* [The problem]:
Without leaving out a single line, restate the entries below exactly.

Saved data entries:
====================

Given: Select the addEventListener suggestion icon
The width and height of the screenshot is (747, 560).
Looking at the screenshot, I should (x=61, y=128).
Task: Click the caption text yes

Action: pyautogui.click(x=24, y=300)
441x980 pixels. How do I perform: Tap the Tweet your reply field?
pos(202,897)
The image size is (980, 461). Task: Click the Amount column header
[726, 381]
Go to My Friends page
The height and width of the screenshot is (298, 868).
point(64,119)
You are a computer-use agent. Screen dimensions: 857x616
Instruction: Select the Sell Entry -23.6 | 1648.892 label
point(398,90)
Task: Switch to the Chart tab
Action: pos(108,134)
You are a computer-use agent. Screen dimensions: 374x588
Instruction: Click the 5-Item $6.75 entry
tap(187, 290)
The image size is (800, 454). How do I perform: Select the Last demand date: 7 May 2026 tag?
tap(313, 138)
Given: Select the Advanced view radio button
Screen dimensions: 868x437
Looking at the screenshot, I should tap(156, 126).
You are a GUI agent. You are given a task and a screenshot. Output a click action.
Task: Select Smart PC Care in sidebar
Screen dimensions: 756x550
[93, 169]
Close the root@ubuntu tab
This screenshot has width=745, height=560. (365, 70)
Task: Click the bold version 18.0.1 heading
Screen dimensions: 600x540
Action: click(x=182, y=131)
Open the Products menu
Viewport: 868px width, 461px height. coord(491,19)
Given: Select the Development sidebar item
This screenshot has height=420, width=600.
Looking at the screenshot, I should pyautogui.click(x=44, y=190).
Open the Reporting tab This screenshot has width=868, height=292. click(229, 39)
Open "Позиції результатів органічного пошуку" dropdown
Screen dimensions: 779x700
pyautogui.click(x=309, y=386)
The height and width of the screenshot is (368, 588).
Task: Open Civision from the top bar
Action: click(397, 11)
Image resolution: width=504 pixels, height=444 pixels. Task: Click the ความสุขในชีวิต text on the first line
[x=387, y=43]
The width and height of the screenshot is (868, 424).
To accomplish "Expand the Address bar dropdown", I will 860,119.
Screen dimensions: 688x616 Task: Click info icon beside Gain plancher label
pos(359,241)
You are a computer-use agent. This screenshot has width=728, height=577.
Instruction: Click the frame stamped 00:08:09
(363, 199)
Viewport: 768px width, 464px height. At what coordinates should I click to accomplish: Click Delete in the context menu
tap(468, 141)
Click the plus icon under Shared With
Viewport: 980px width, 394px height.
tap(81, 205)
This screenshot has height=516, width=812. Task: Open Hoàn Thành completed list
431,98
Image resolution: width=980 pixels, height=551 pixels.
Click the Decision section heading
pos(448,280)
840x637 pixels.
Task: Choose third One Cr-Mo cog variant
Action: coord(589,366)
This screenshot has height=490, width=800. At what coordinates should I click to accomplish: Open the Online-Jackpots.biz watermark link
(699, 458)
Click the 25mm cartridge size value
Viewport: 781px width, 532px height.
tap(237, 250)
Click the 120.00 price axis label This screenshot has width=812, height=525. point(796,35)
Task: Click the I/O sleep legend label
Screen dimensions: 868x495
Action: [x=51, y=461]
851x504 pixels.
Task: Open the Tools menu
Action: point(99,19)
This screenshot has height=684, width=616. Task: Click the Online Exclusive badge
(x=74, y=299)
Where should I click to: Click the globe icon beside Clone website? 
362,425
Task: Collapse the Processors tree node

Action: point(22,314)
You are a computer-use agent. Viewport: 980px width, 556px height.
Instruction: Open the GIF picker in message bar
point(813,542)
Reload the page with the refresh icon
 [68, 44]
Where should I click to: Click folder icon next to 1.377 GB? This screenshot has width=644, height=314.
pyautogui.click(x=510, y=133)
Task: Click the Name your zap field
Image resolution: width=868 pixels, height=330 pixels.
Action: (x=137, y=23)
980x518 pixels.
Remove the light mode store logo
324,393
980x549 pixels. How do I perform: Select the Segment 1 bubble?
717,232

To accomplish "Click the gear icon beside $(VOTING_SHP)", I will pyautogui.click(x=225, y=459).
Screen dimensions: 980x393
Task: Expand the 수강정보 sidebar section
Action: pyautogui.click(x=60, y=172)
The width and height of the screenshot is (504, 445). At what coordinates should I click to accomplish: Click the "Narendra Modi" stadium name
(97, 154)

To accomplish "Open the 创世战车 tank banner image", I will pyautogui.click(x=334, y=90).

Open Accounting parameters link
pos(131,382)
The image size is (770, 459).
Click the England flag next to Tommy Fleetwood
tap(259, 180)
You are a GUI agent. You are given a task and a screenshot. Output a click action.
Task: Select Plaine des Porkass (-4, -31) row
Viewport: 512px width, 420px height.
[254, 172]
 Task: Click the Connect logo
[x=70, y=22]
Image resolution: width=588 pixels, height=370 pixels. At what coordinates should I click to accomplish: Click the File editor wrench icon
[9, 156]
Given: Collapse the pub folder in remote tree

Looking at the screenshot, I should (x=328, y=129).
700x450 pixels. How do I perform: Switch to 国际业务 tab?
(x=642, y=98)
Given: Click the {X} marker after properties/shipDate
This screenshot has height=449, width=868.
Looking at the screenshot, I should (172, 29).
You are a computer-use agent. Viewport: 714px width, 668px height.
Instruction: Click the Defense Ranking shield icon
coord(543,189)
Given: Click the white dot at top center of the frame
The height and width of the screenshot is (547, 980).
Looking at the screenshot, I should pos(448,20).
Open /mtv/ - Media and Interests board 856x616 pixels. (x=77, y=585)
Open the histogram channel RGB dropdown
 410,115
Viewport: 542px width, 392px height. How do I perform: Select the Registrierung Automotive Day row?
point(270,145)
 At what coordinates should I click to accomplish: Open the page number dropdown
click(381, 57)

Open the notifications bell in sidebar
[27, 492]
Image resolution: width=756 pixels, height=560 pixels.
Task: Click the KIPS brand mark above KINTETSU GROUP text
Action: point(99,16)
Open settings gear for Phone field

====================

* [Response to this task]:
Given: Select the addEventListener suggestion icon
The width and height of the screenshot is (747, 560).
Looking at the screenshot, I should (x=61, y=128).
Task: Click the caption text yes

Action: pyautogui.click(x=24, y=300)
441x980 pixels. How do I perform: Tap the Tweet your reply field?
pos(202,897)
The image size is (980, 461). Task: Click the Amount column header
[726, 381]
Go to My Friends page
The height and width of the screenshot is (298, 868).
point(64,119)
You are a computer-use agent. Screen dimensions: 857x616
Instruction: Select the Sell Entry -23.6 | 1648.892 label
point(398,90)
Task: Switch to the Chart tab
Action: pos(108,134)
You are a computer-use agent. Screen dimensions: 374x588
Instruction: Click the 5-Item $6.75 entry
tap(187, 290)
The image size is (800, 454). How do I perform: Select the Last demand date: 7 May 2026 tag?
tap(313, 138)
Given: Select the Advanced view radio button
Screen dimensions: 868x437
Looking at the screenshot, I should tap(156, 126).
You are a GUI agent. You are given a task and a screenshot. Output a click action.
Task: Select Smart PC Care in sidebar
Screen dimensions: 756x550
[93, 169]
Close the root@ubuntu tab
This screenshot has width=745, height=560. (365, 70)
Task: Click the bold version 18.0.1 heading
Screen dimensions: 600x540
Action: click(x=182, y=131)
Open the Products menu
Viewport: 868px width, 461px height. coord(491,19)
Given: Select the Development sidebar item
This screenshot has height=420, width=600.
Looking at the screenshot, I should pyautogui.click(x=44, y=190).
Open the Reporting tab This screenshot has width=868, height=292. click(229, 39)
Open "Позиції результатів органічного пошуку" dropdown
Screen dimensions: 779x700
pyautogui.click(x=309, y=386)
The height and width of the screenshot is (368, 588).
Task: Open Civision from the top bar
Action: click(397, 11)
Image resolution: width=504 pixels, height=444 pixels. Task: Click the ความสุขในชีวิต text on the first line
[x=387, y=43]
The width and height of the screenshot is (868, 424).
To accomplish "Expand the Address bar dropdown", I will 860,119.
Screen dimensions: 688x616 Task: Click info icon beside Gain plancher label
pos(359,241)
You are a computer-use agent. This screenshot has width=728, height=577.
Instruction: Click the frame stamped 00:08:09
(363, 199)
Viewport: 768px width, 464px height. At what coordinates should I click to accomplish: Click Delete in the context menu
tap(468, 141)
Click the plus icon under Shared With
Viewport: 980px width, 394px height.
tap(81, 205)
This screenshot has height=516, width=812. Task: Open Hoàn Thành completed list
431,98
Image resolution: width=980 pixels, height=551 pixels.
Click the Decision section heading
pos(448,280)
840x637 pixels.
Task: Choose third One Cr-Mo cog variant
Action: coord(589,366)
This screenshot has height=490, width=800. At what coordinates should I click to accomplish: Open the Online-Jackpots.biz watermark link
(699, 458)
Click the 25mm cartridge size value
Viewport: 781px width, 532px height.
tap(237, 250)
Click the 120.00 price axis label This screenshot has width=812, height=525. point(796,35)
Task: Click the I/O sleep legend label
Screen dimensions: 868x495
Action: [x=51, y=461]
851x504 pixels.
Task: Open the Tools menu
Action: point(99,19)
This screenshot has height=684, width=616. Task: Click the Online Exclusive badge
(x=74, y=299)
Where should I click to: Click the globe icon beside Clone website? 
362,425
Task: Collapse the Processors tree node

Action: point(22,314)
You are a computer-use agent. Viewport: 980px width, 556px height.
Instruction: Open the GIF picker in message bar
point(813,542)
Reload the page with the refresh icon
 [68, 44]
Where should I click to: Click folder icon next to 1.377 GB? This screenshot has width=644, height=314.
pyautogui.click(x=510, y=133)
Task: Click the Name your zap field
Image resolution: width=868 pixels, height=330 pixels.
Action: (x=137, y=23)
980x518 pixels.
Remove the light mode store logo
324,393
980x549 pixels. How do I perform: Select the Segment 1 bubble?
717,232

To accomplish "Click the gear icon beside $(VOTING_SHP)", I will pyautogui.click(x=225, y=459).
Screen dimensions: 980x393
Task: Expand the 수강정보 sidebar section
Action: pyautogui.click(x=60, y=172)
The width and height of the screenshot is (504, 445). At what coordinates should I click to accomplish: Click the "Narendra Modi" stadium name
(97, 154)

To accomplish "Open the 创世战车 tank banner image", I will pyautogui.click(x=334, y=90).

Open Accounting parameters link
pos(131,382)
The image size is (770, 459).
Click the England flag next to Tommy Fleetwood
tap(259, 180)
You are a GUI agent. You are given a task and a screenshot. Output a click action.
Task: Select Plaine des Porkass (-4, -31) row
Viewport: 512px width, 420px height.
[254, 172]
 Task: Click the Connect logo
[x=70, y=22]
Image resolution: width=588 pixels, height=370 pixels. At what coordinates should I click to accomplish: Click the File editor wrench icon
[9, 156]
Given: Collapse the pub folder in remote tree

Looking at the screenshot, I should (x=328, y=129).
700x450 pixels. How do I perform: Switch to 国际业务 tab?
(x=642, y=98)
Given: Click the {X} marker after properties/shipDate
This screenshot has height=449, width=868.
Looking at the screenshot, I should (172, 29).
You are a computer-use agent. Viewport: 714px width, 668px height.
Instruction: Click the Defense Ranking shield icon
coord(543,189)
Given: Click the white dot at top center of the frame
The height and width of the screenshot is (547, 980).
Looking at the screenshot, I should pos(448,20).
Open /mtv/ - Media and Interests board 856x616 pixels. (x=77, y=585)
Open the histogram channel RGB dropdown
 410,115
Viewport: 542px width, 392px height. How do I perform: Select the Registrierung Automotive Day row?
point(270,145)
 At what coordinates should I click to accomplish: Open the page number dropdown
click(381, 57)

Open the notifications bell in sidebar
[27, 492]
Image resolution: width=756 pixels, height=560 pixels.
Task: Click the KIPS brand mark above KINTETSU GROUP text
Action: point(99,16)
Open settings gear for Phone field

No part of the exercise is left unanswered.